BM : Quelles sont ces 5 grandes évolutions permises par la blockchain ?  

D’abord, la propriété et unicité d’un objet numérique ; c’est la proposition de valeur des NFT. Elle permet de reconnaître qu’un objet de jeu, acheté ou créé par un joueur, soit unique et ne puisse être dupliqué.  
 
Ensuite, la distribution et la circulation des biens virtuels ; en garantissant l’authenticité, l’unicité, l’origine et la traçabilité, la blockchain rend possible les interactions de confiance entre joueurs y compris en dehors de l’écosystème de jeu (marché secondaire).  
 
Puis, point important, la gouvernance décentralisée, ou l’idée que le destin d’un jeu et de son univers soit davantage contrôlé par sa communauté.  
 
L’ouverture sur le Métavers ; notion qui s’étend bien au-delà de la vision d’une seule entreprise, et qui ne peut exister sans une économie digitale native et une technologie standard décentralisée, intrinsèquement communautaire comme la blockchain.  
 
Enfin, la personnalisation de l’expérience ; la capacité de la blockchain à représenter une « mémoire collective » qui rend théoriquement possible un niveau de persistance jamais atteint. Cela pourrait se traduire par la possibilité de partager un historique commun, relatif aux joueurs ou à leurs activités (leur personnage, leurs choix, leur inventaire, ou leurs succès par exemple), et qui pourrait être « transporté » entre différents jeux et univers virtuels, pour une expérience de jeu qui ne ressemblerait à aucune autre.  

BM : Concrètement, qu’est-ce que ça va changer dans le quotidien des gamers, et des éditeurs de jeux vidéo ?  

NP : La réponse se construira avec la communauté, au fur et à mesure que l’industrie se tourne vers ce modèle décentralisé et trouve son nouveau rôle dans un écosystème qui donne plus de contrôle aux joueurs et aux créateurs. Comment vont-ils s’approprier cette nouvelle valeur qu’ils génèrent, dont ils ont de plus en plus conscience, mais dont ils n’ont jamais pu jouir ? Cela doit-il transformer fondamentalement l’expérience de jeu ou simplement offrir de nouvelles possibilités qui rapprochent mondes physique et numérique ?

--------

__OBJECTIF DE L'EXERCICE__
Dans le passage sur la blockchain et le jeu vidéo, relevez les cinq grandes évolutions que la blockchain rend possibles.

__DONNÉES FOURNIES__
--------

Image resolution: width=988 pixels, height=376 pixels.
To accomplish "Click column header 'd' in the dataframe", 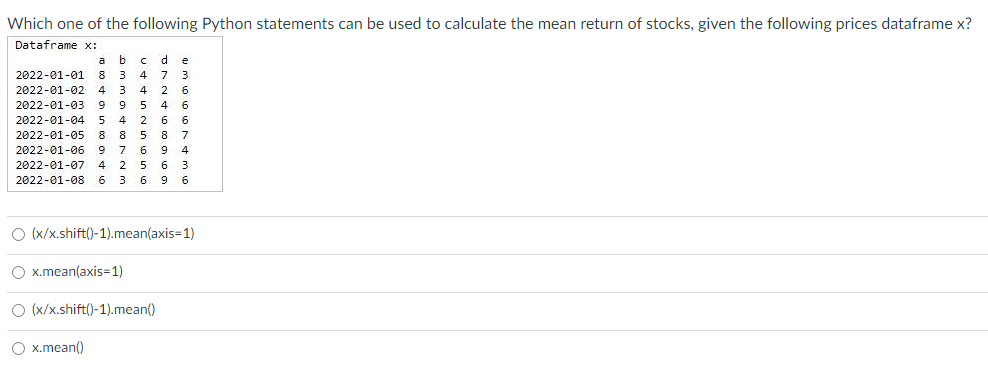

--------

__LA SOLUTION__
- la propriété et l'unicité d'un objet numérique
- la distribution et la circulation des biens virtuels
- la gouvernance décentralisée
- l'ouverture sur le Métavers
- la personnalisation de l'expérience